* [TASK GOAL]:
Only the lines in the entries below from the line with "Task: Open the Filter menu" to the line with "Click the blue MACD legend line marker", both included, belong in the answer, transcribed exactly and without pictures.

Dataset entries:
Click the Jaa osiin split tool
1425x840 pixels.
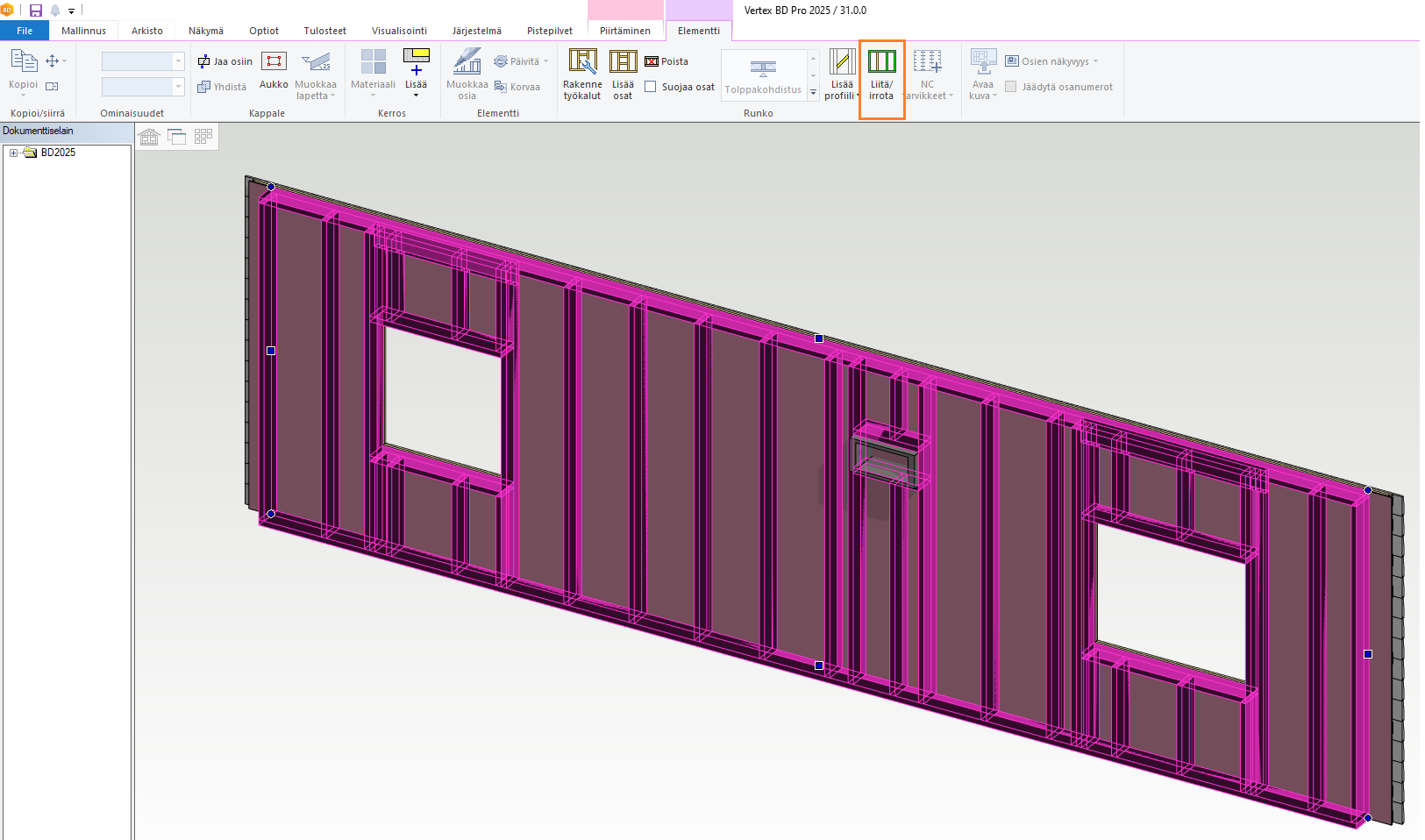tap(225, 61)
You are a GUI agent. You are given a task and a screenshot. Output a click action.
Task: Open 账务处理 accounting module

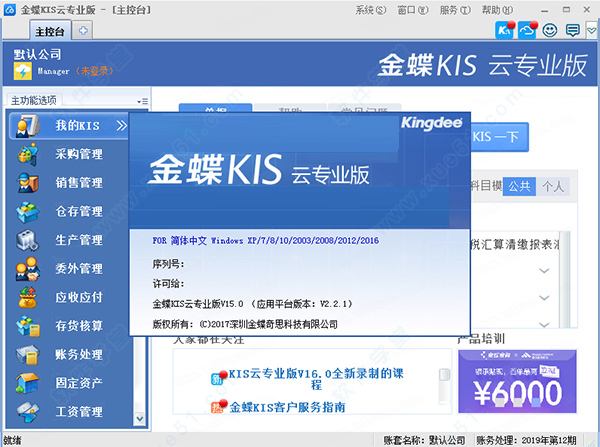point(78,354)
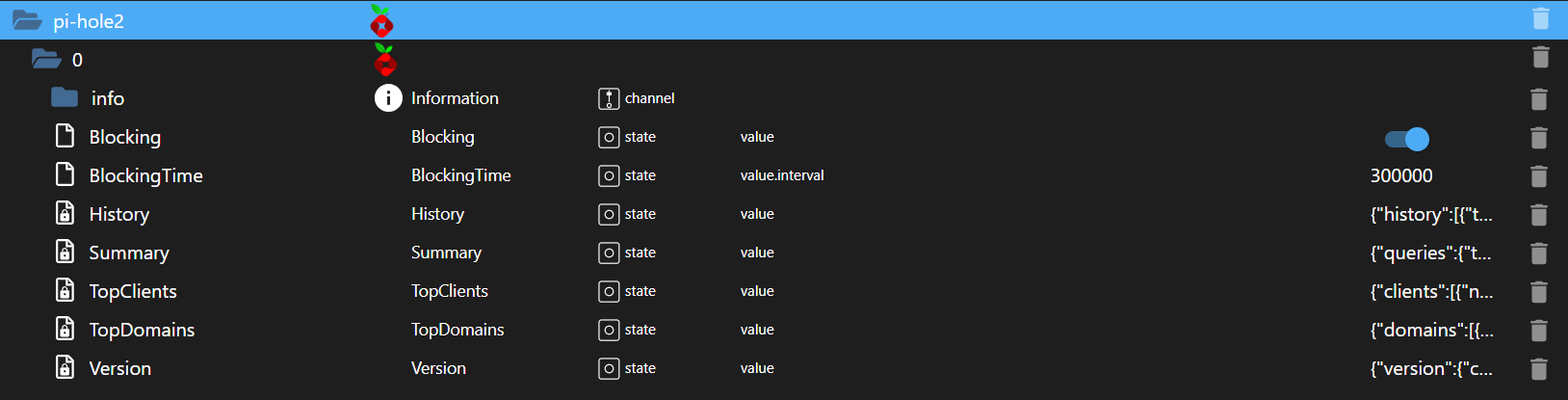The height and width of the screenshot is (400, 1568).
Task: Select the TopDomains tree item
Action: [x=142, y=330]
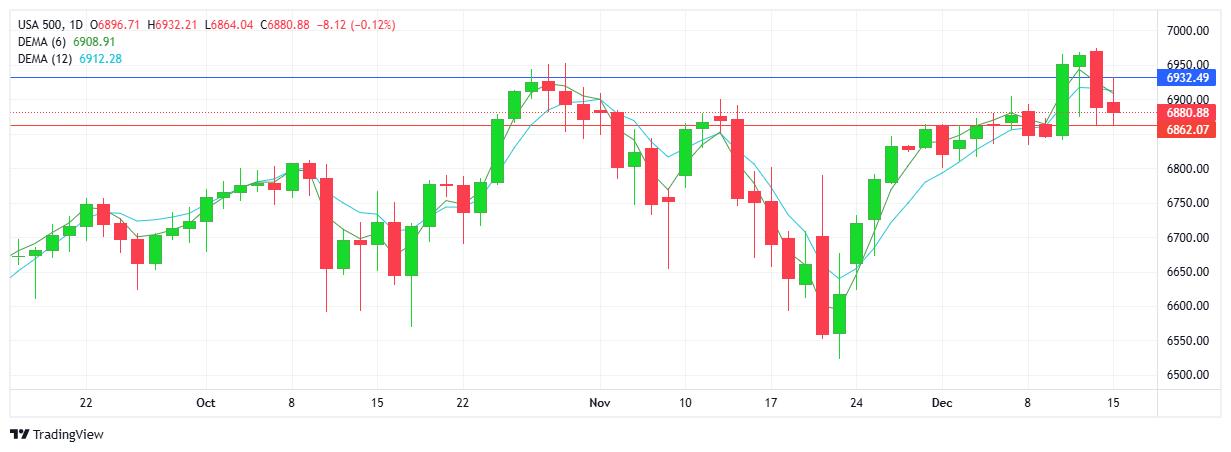1231x452 pixels.
Task: Open the TradingView text link
Action: coord(68,435)
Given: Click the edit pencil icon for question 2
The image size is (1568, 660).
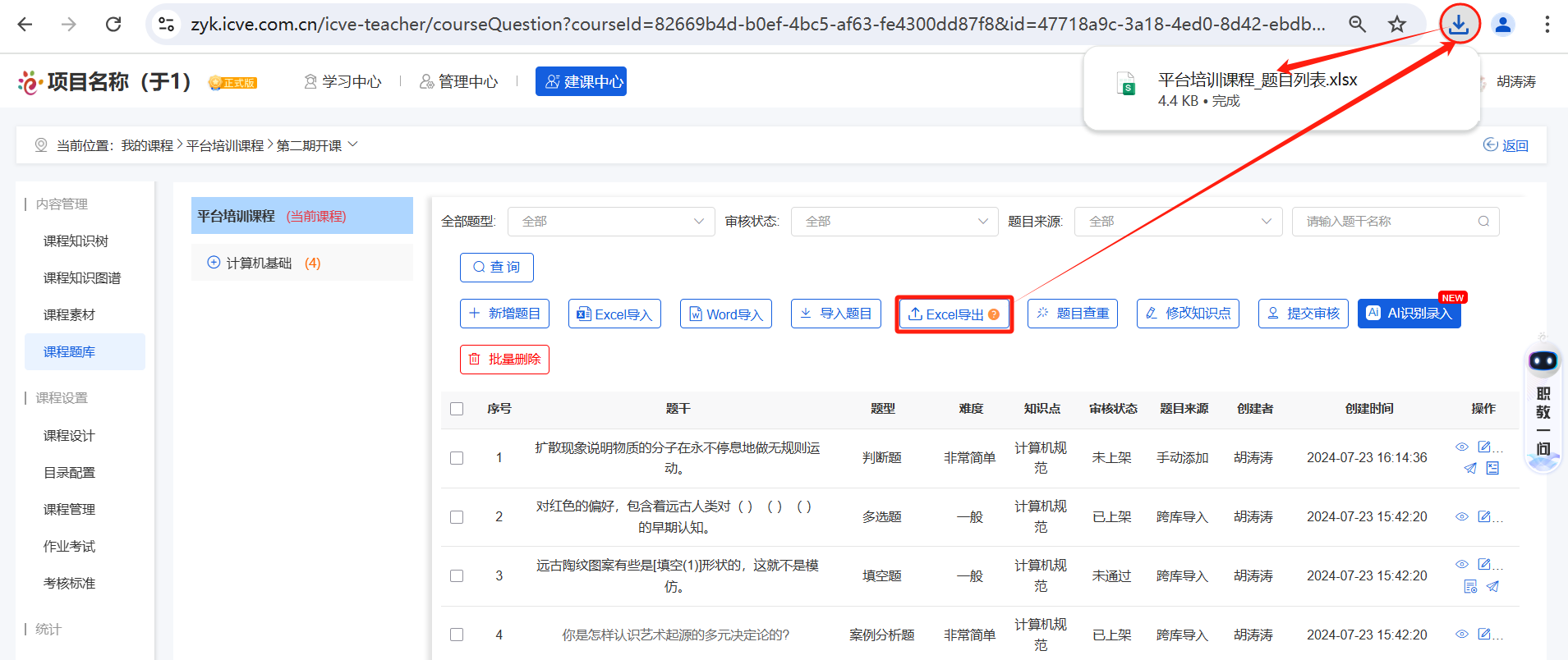Looking at the screenshot, I should 1484,516.
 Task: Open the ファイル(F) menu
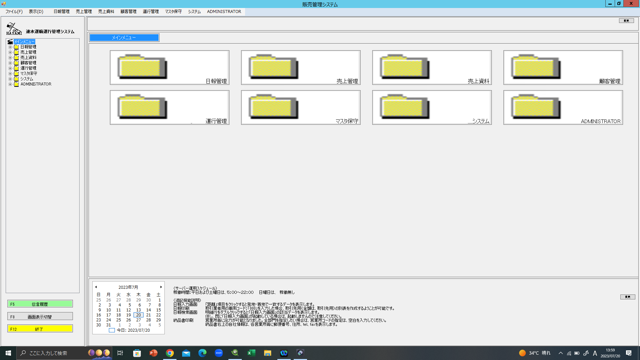(x=14, y=12)
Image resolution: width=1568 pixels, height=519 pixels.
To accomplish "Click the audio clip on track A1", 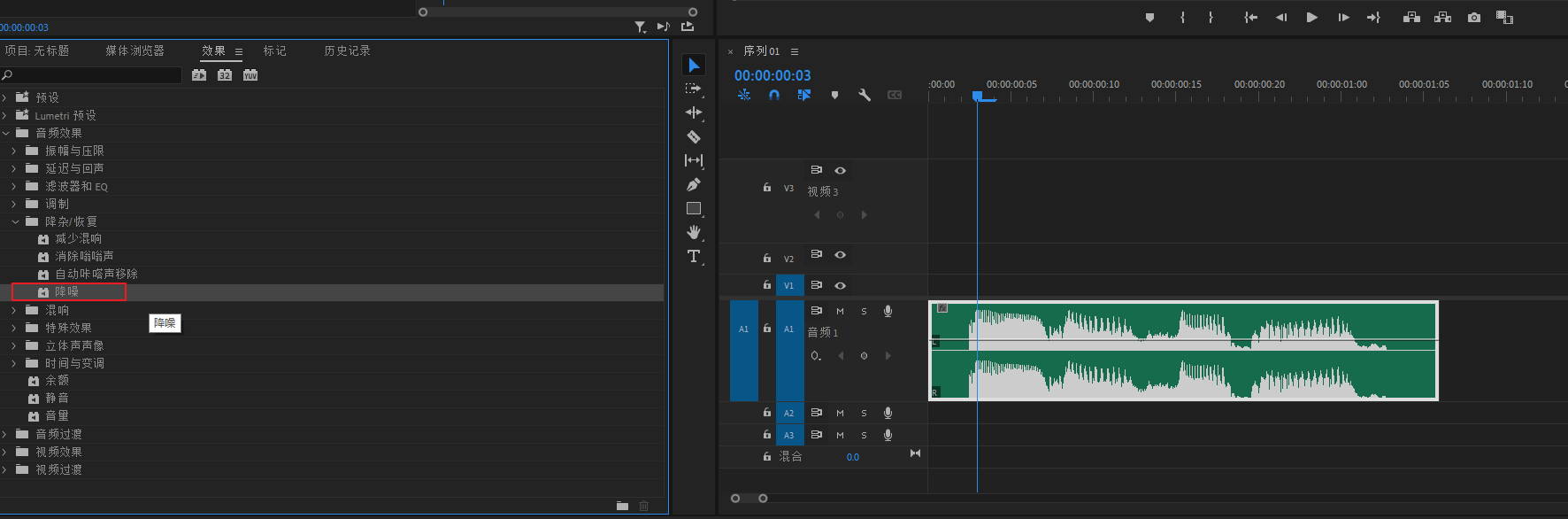I will pyautogui.click(x=1182, y=351).
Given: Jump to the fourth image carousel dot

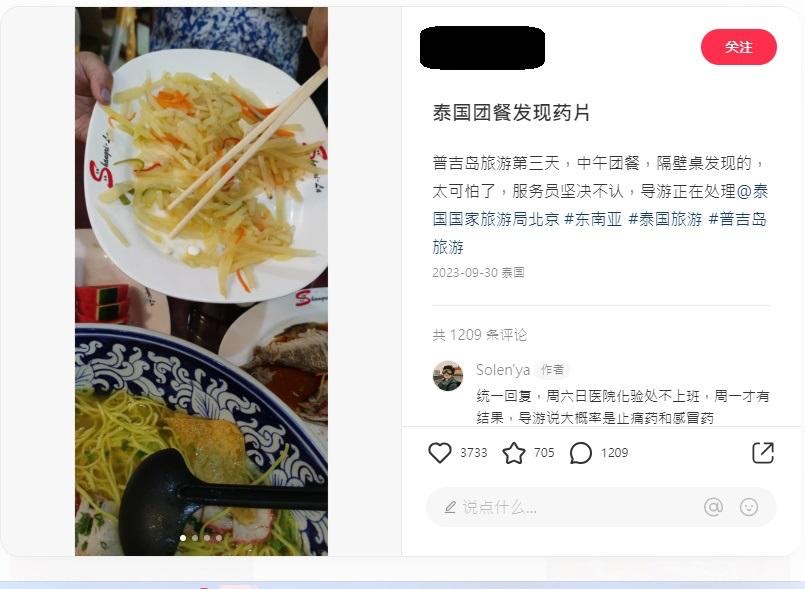Looking at the screenshot, I should pyautogui.click(x=219, y=538).
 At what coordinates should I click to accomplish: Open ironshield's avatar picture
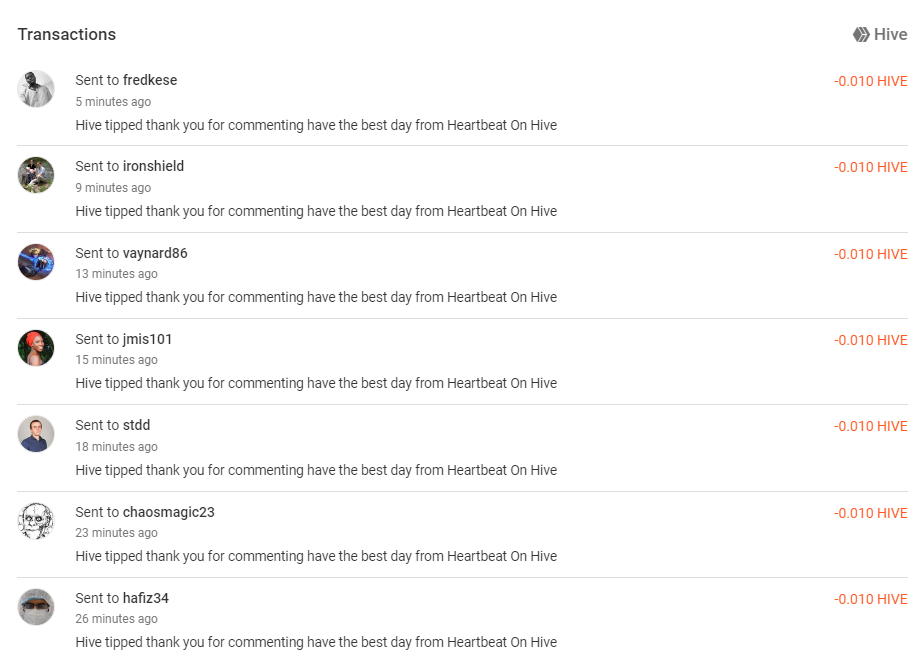36,175
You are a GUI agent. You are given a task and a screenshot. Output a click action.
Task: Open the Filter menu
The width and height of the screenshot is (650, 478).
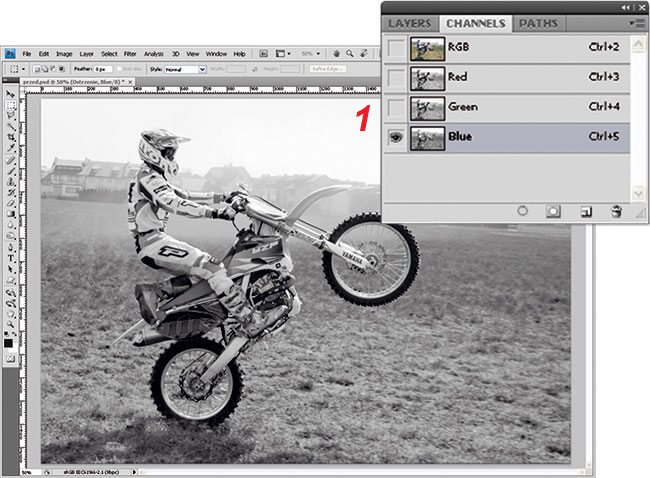tap(130, 53)
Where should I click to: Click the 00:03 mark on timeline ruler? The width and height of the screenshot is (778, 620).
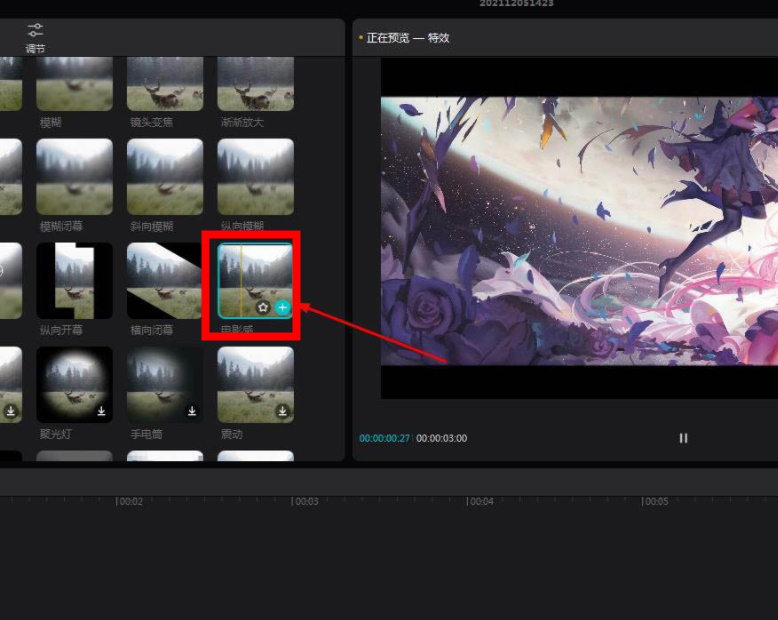pyautogui.click(x=305, y=501)
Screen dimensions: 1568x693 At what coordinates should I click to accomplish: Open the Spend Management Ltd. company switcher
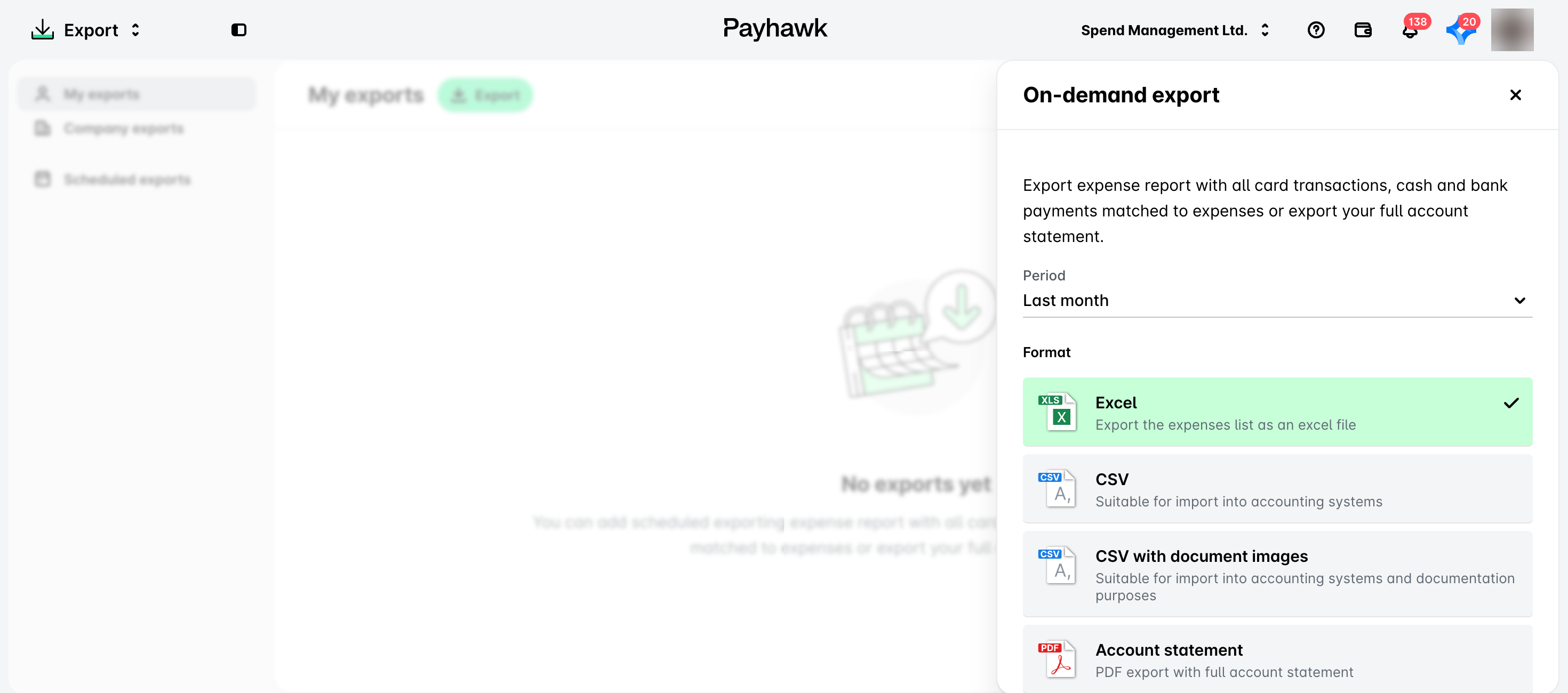[x=1175, y=30]
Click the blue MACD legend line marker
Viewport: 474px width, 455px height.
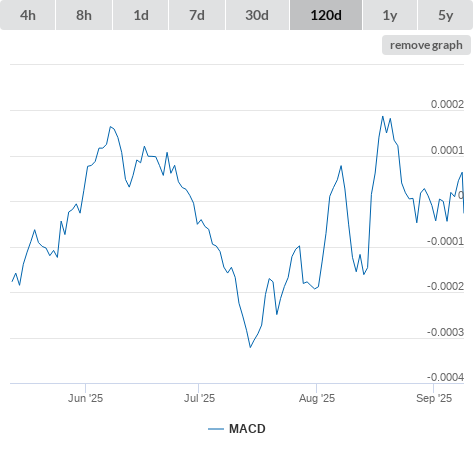(x=216, y=429)
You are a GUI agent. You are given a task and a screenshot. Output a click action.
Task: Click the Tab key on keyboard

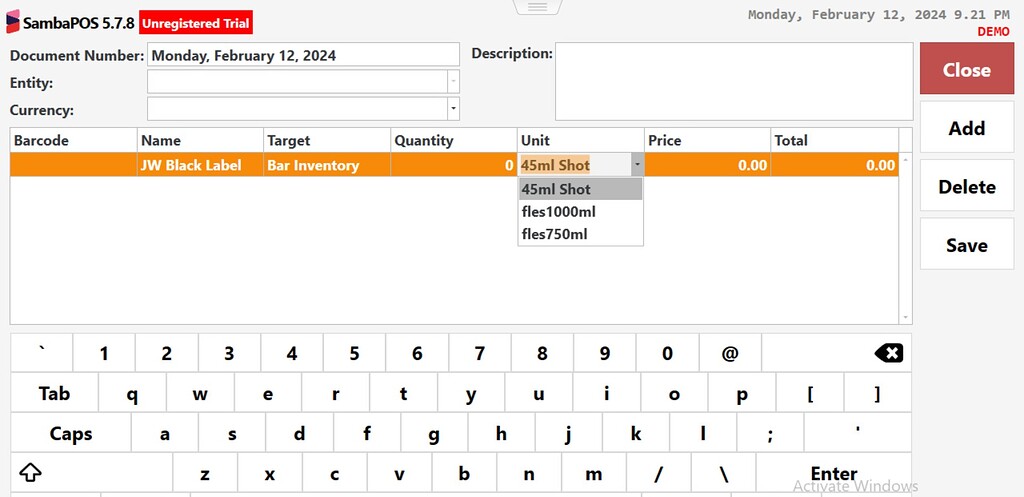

* [ANSWER TO THIS TASK]:
Task: Open the Filter menu
The width and height of the screenshot is (650, 478).
tap(130, 53)
Where should I click to: Click the 00:03 mark on timeline ruler? The width and height of the screenshot is (778, 620).
pyautogui.click(x=305, y=501)
Screen dimensions: 1568x693 At what coordinates should I click to accomplish: Open the Spend Management Ltd. company switcher
[x=1175, y=30]
Click the blue MACD legend line marker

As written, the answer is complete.